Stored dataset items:
• • • • •

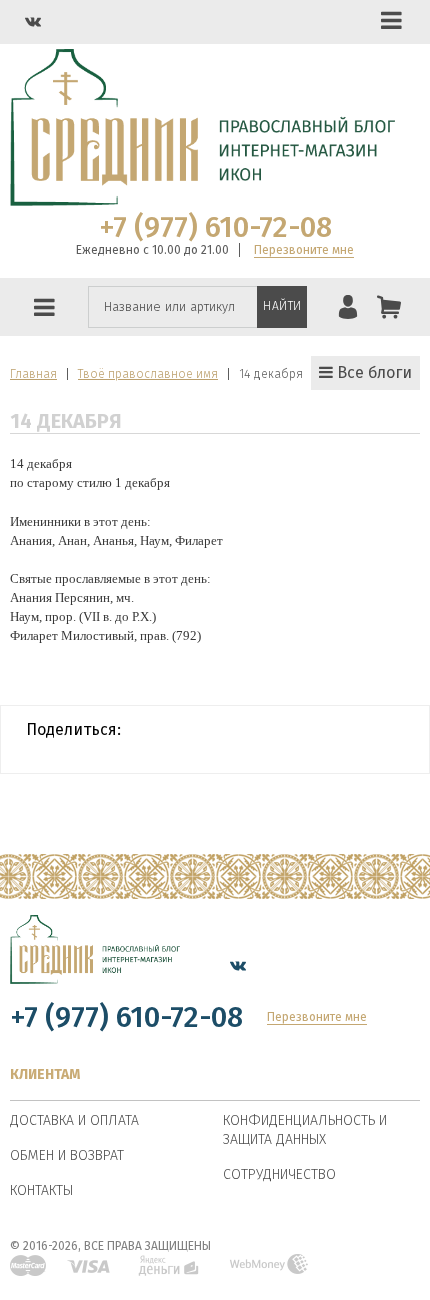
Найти (282, 306)
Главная (33, 374)
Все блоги (372, 372)
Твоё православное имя (148, 374)
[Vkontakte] (33, 21)
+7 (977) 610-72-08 (215, 228)
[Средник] (95, 965)
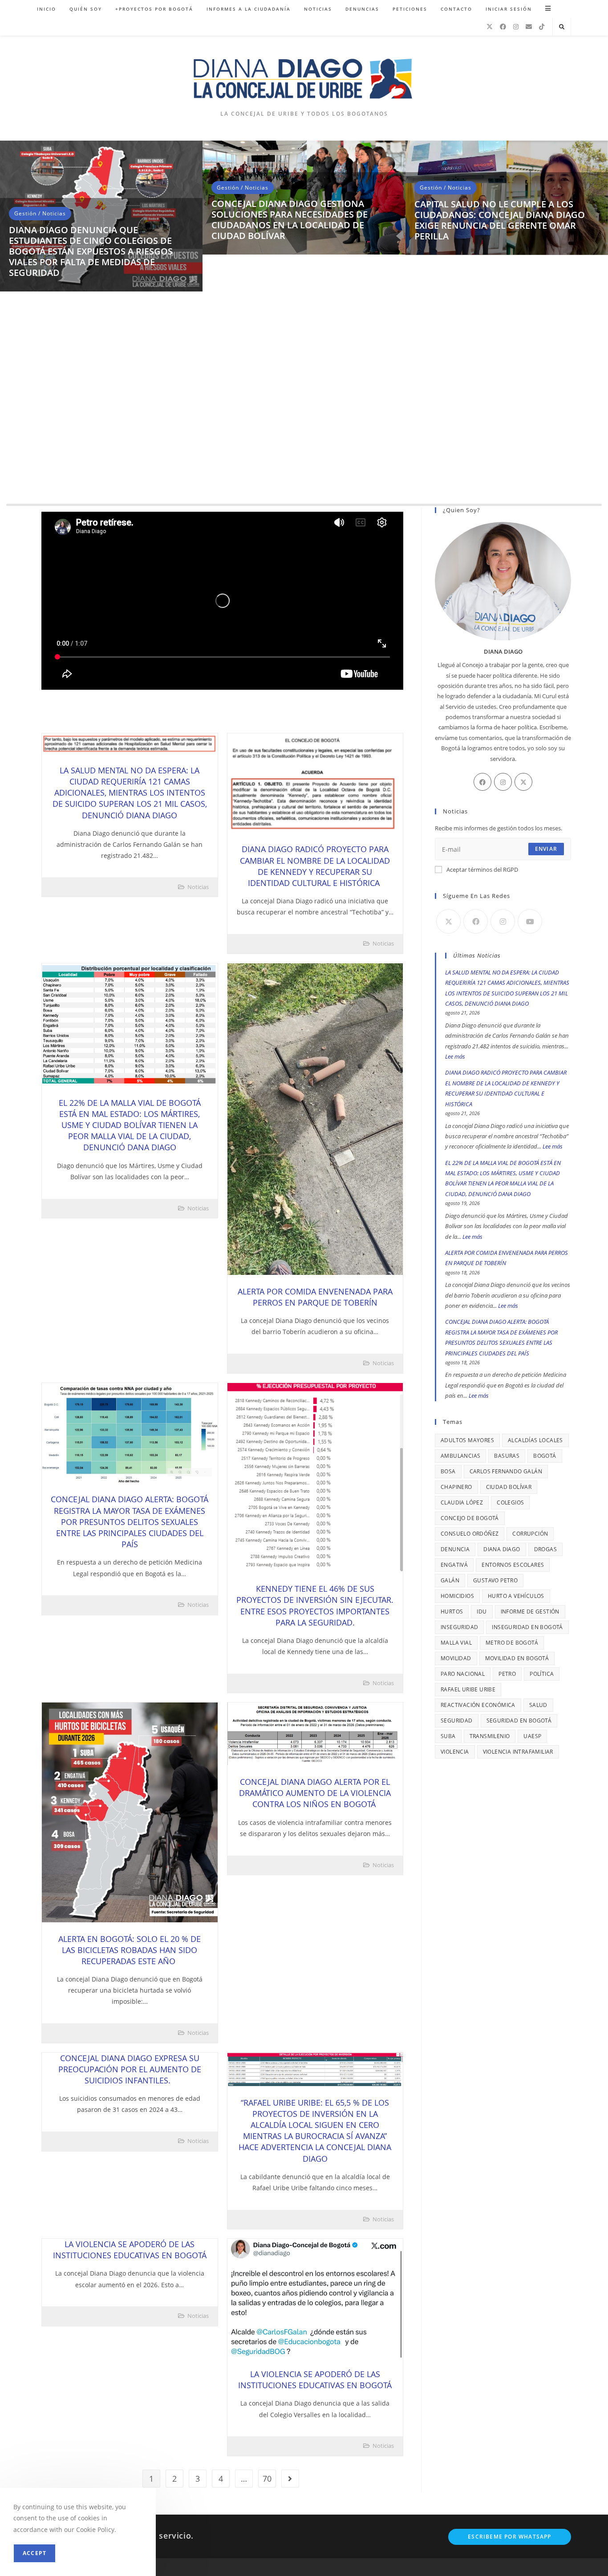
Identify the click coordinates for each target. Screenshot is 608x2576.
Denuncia (455, 1549)
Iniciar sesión (509, 9)
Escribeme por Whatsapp (509, 2536)
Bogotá (544, 1456)
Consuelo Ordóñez (470, 1533)
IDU (481, 1611)
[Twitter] (523, 782)
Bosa (448, 1471)
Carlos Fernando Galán (506, 1471)
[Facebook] (503, 27)
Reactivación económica (478, 1705)
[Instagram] (516, 27)
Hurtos (452, 1611)
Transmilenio (490, 1736)
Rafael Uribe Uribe (468, 1689)
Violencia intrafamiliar (518, 1751)
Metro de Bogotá (512, 1642)
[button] (11, 326)
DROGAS (545, 1549)
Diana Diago (501, 1549)
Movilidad (456, 1658)
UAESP (532, 1736)
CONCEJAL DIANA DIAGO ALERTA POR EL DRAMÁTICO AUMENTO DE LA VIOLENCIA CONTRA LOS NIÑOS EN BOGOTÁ (315, 1792)
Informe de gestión (530, 1611)
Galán (450, 1580)
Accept (34, 2553)
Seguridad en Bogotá (519, 1720)
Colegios (510, 1502)
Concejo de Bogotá (470, 1518)
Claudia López (462, 1502)
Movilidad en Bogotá (517, 1658)
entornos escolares (513, 1565)
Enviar (546, 849)
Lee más (455, 1056)
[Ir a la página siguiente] (290, 2478)
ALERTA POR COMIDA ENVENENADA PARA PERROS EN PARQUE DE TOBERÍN (315, 1297)
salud (538, 1705)
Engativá (454, 1565)
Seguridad (457, 1720)
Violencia (455, 1751)
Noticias (54, 440)
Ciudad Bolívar (509, 1487)
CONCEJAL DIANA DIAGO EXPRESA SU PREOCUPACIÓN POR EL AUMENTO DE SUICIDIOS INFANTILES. (129, 2069)
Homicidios (457, 1596)
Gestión (25, 440)
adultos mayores (467, 1440)
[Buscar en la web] (561, 27)
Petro (507, 1674)
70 (267, 2478)
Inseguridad (459, 1627)
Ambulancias (460, 1456)
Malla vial (456, 1642)
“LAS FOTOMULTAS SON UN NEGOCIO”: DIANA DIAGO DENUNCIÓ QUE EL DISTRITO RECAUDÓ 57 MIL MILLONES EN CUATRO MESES (101, 472)
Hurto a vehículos (516, 1596)
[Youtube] (530, 921)
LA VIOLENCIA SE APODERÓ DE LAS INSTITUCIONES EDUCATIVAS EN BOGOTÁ (130, 2250)
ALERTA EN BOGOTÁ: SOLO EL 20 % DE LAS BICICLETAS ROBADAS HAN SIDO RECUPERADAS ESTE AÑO (129, 1949)
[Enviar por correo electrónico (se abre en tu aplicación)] (528, 27)
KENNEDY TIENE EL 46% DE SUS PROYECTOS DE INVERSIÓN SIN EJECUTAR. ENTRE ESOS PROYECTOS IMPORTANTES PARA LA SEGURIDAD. (314, 1605)
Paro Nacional (463, 1674)
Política (542, 1674)
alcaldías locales (535, 1440)
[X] (489, 27)
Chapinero (456, 1487)
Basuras (506, 1456)
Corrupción (530, 1533)
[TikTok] (541, 27)
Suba (448, 1736)
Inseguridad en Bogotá (527, 1627)
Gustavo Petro (495, 1580)
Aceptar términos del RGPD (482, 869)
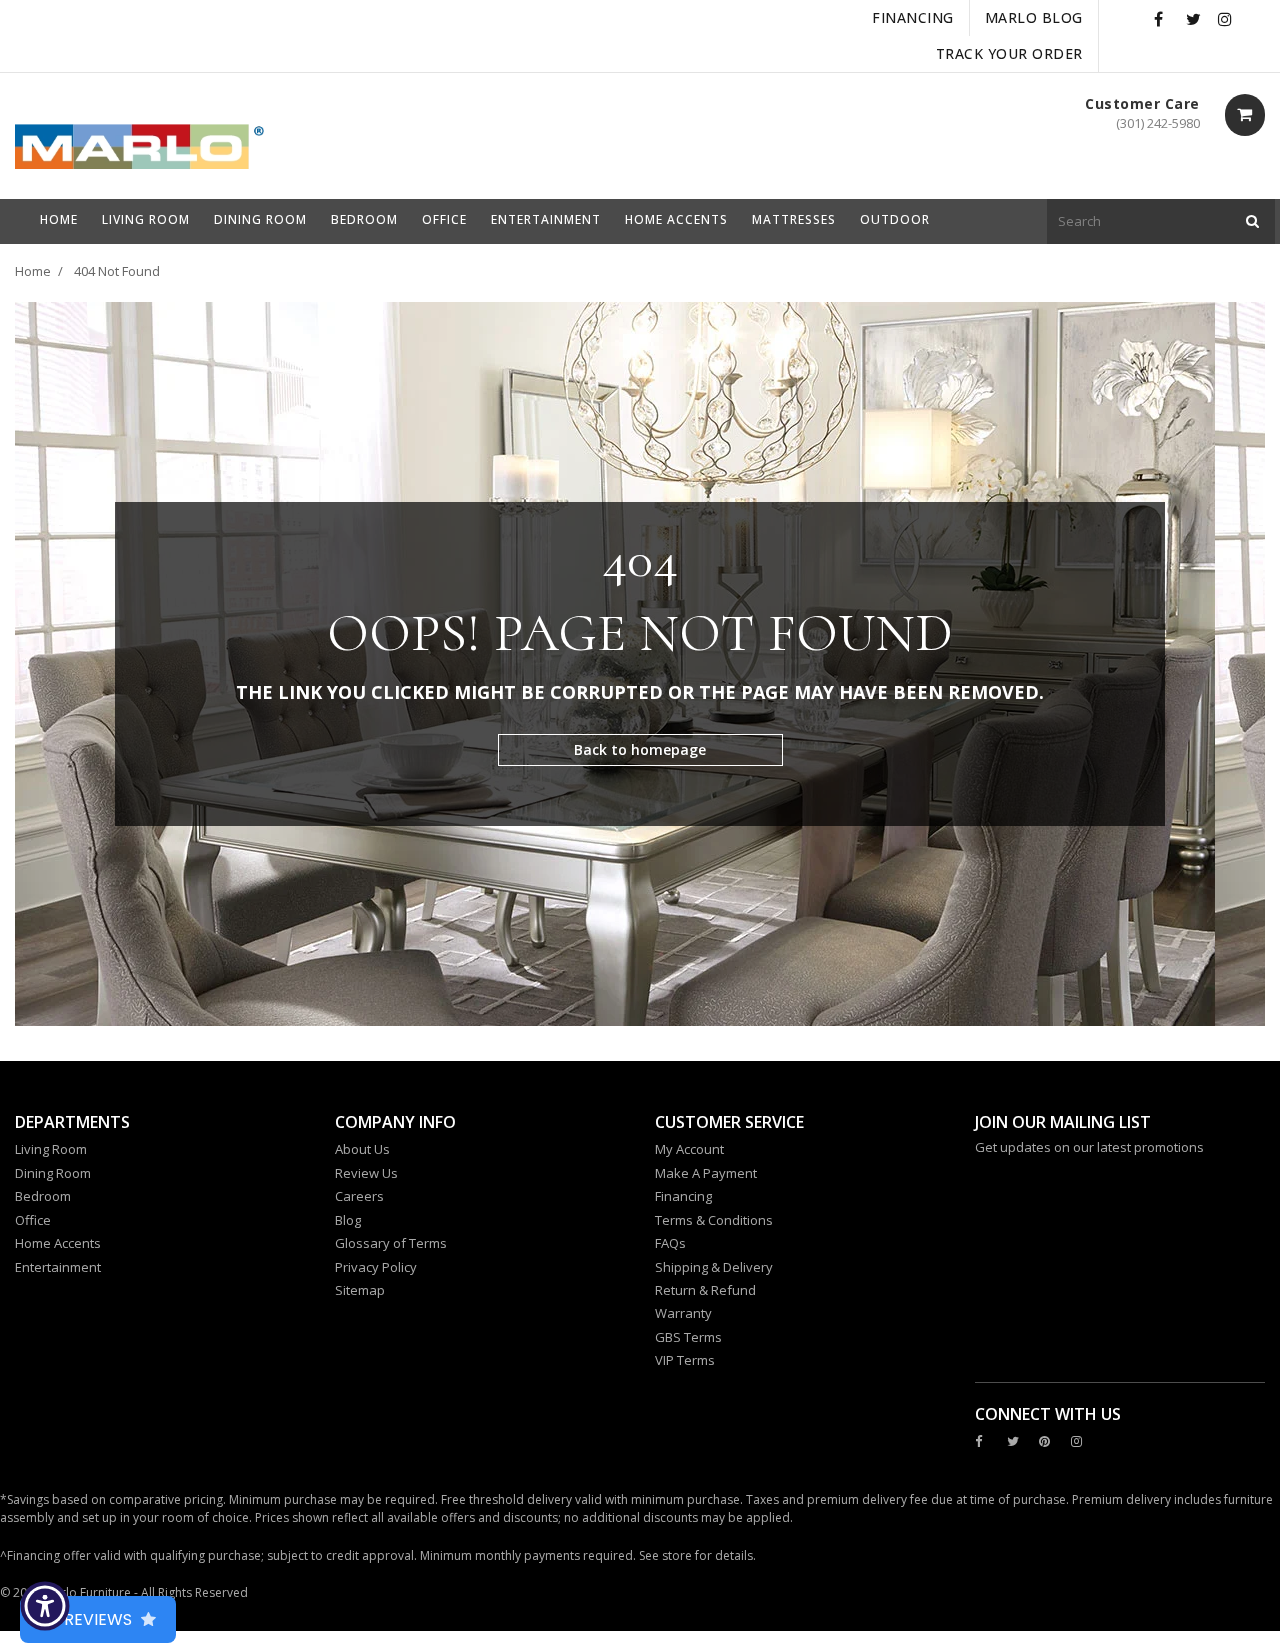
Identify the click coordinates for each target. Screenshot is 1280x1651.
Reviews (98, 1619)
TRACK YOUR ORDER (1009, 53)
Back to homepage (640, 749)
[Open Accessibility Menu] (45, 1606)
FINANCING (913, 17)
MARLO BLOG (1034, 17)
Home (33, 271)
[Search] (1252, 221)
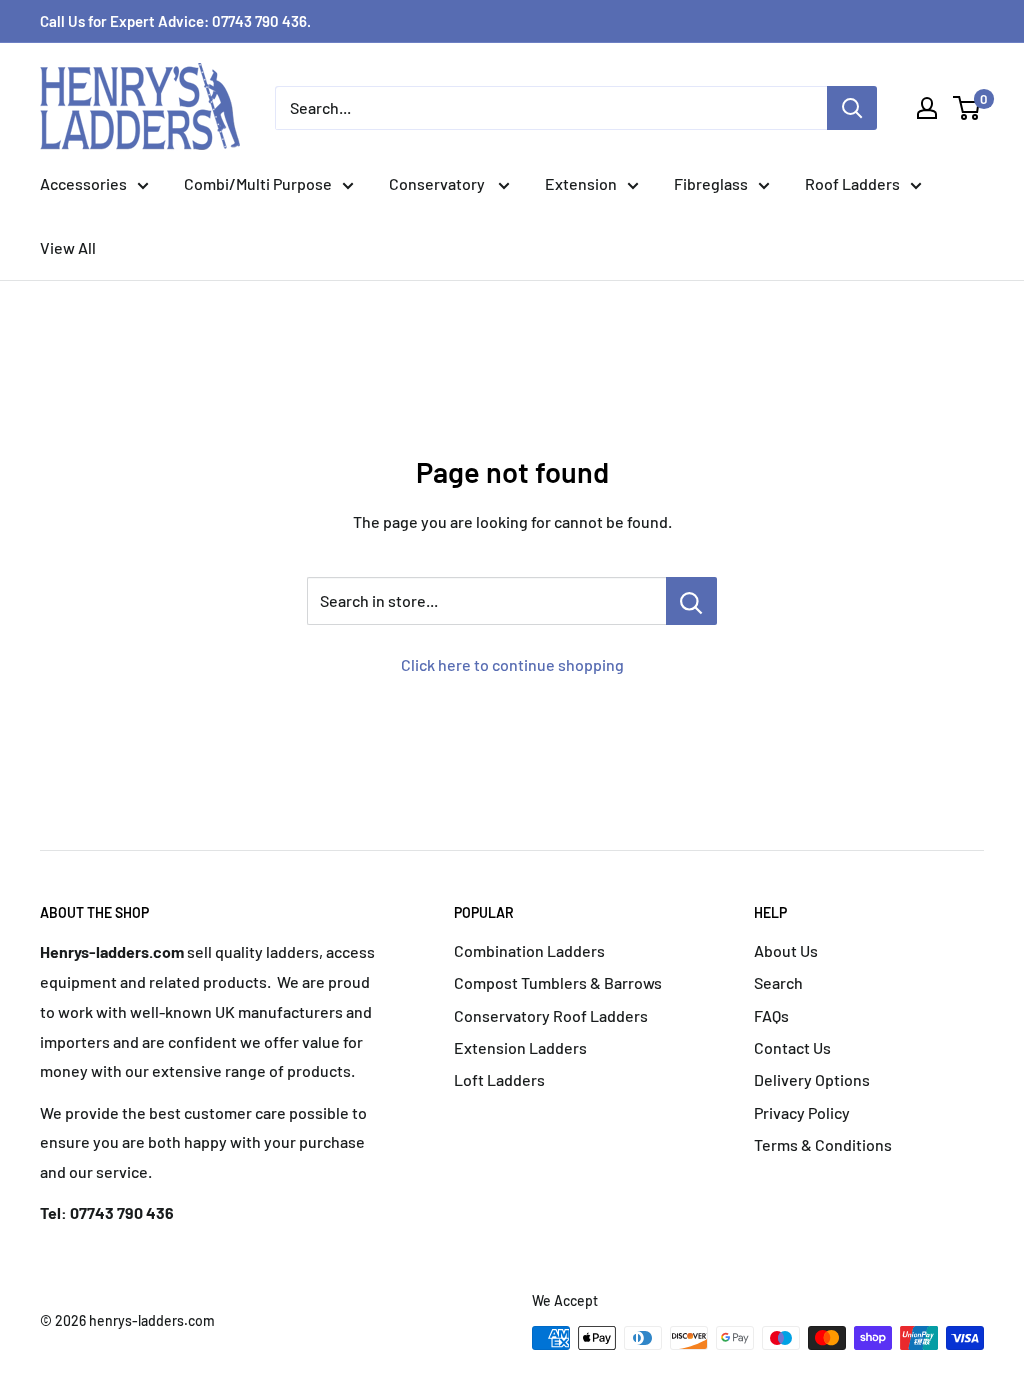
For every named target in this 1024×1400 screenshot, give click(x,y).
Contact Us (792, 1047)
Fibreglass (711, 183)
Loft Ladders (499, 1079)
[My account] (927, 108)
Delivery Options (812, 1079)
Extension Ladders (520, 1047)
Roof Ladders (852, 183)
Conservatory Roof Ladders (551, 1015)
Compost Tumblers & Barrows (558, 982)
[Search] (852, 108)
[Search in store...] (691, 601)
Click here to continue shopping (512, 664)
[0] (967, 108)
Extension (581, 183)
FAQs (771, 1015)
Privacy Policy (802, 1112)
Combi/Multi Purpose (258, 183)
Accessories (83, 183)
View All (68, 247)
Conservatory (438, 183)
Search (778, 982)
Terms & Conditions (823, 1144)
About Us (786, 950)
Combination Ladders (529, 950)
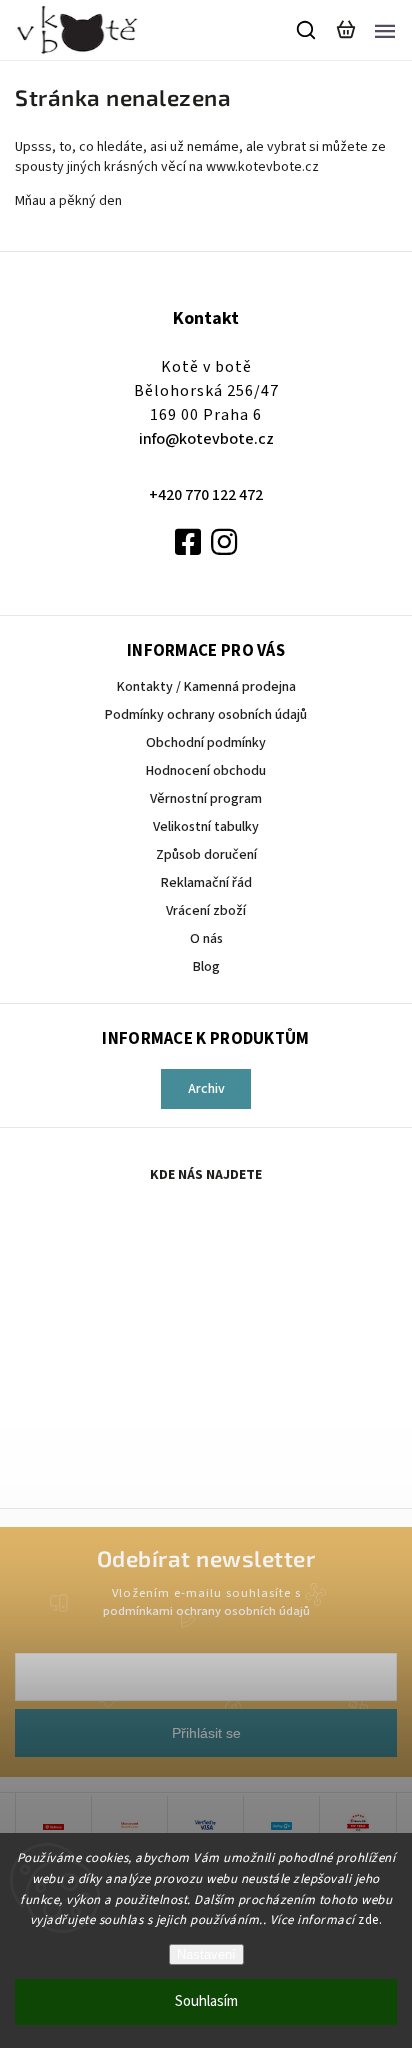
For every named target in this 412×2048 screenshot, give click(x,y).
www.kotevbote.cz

• • • • •

* _TASK OBJECTIVE_: Reprint exactly the lines above that start at the one with "70 (267, 2478)" and end at the one with "[Enviar por correo", keeping both and adding none.

* _ANSWER SPACE_:
70 (267, 2478)
Inseguridad (459, 1627)
Ambulancias (460, 1456)
Malla vial (456, 1642)
“LAS FOTOMULTAS SON UN NEGOCIO”: DIANA DIAGO DENUNCIÓ QUE EL DISTRITO RECAUDÓ 57 MIL MILLONES EN CUATRO MESES (101, 472)
Hurto a vehículos (516, 1596)
[Youtube] (530, 921)
LA VIOLENCIA SE APODERÓ DE LAS INSTITUCIONES EDUCATIVAS EN BOGOTÁ (130, 2250)
ALERTA EN BOGOTÁ: SOLO EL 20 % DE LAS BICICLETAS ROBADAS HAN SIDO RECUPERADAS ESTE AÑO (129, 1949)
[Enviar por correo electrónico (se abre en tu aplicación)] (528, 27)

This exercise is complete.